The examples go on and on, some clearer than others. We will never get to the root cause of such evil if we limit the blame to a few groups or individuals. I believe that irrespective of indoctrination and false propaganda, deep in our hearts we can tell right from wrong, truth from false, and love from hate. These inner struggles are present in every human being, and we can choose to nurture one or the other. A lack of reflection and introspection makes insight into these conflicts difficult and dulls the moral imperatives. I admit that issues like nationality, ethnicity, religion, and race can be a factor in all these conflicts on an individual or communal level. I may be naïve, but I still believe in a common humanity and the values of cooperation and kindness that have helped our species to evolve and prosper in harsh conditions on this planet.
Back to my question from my previous column on this topic, as to where responsibility lies in the present war in Ukraine:
I am not engaging in a geopolitical discussion, but the fact is that Putin, the leader of Russia, started it. But, without indicting the whole nation, major responsibility does fall on the Russian people, just as the rise of Hussein in Iraq or Hitler in Germany was the communal responsibility of Iraqis and Germans. There is a collective consciousness that springs from the multitudes of individual ones and in the same way collective accountability is a sum total of the many individual ones. The fact that the Ukraine is united, fighting and sacrificing and pushing the invaders back in spite of the theoretical imbalances in the military power, is a testament that it is nearly impossible to subdue a people, a nation, or a community that is involved, alert, and courageous. This may not have applied in the past as much, where extermination of the other was possible without the whole world knowing about it. In this era of global connectivity I don’t see how it can be done without major consequences for the aggressor.
Freedom and liberty come at a price, a steep one, with lots of sacrifice. It is unfortunate but necessary and essential.
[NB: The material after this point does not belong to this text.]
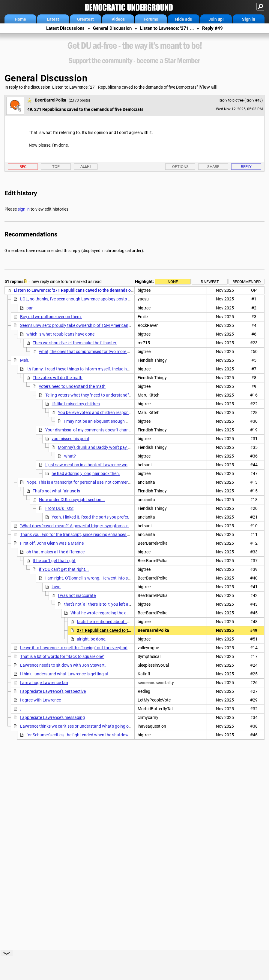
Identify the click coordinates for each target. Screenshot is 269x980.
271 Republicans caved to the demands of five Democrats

We seem to have forgotten that fact in this country and others in the so called “democratic liberal world.” A reminder, as in Ukraine, is what we need. Vigilance and clarity born out of introspection and awareness, along with courage, are the best antidotes for holding on to these precious gems.
Basel Al-Aswad, father of EIL founder Christopher Al-Aswad, is a yogi trapped in an Orthopedic Surgeon’s body. His loves in life include reading, writing, hiking, enjoying nature, meditation, and spending time with his large Iraqi family, and now, semi-retired, he is exploring new avenues in medicine, education, public speaking, and social engagement.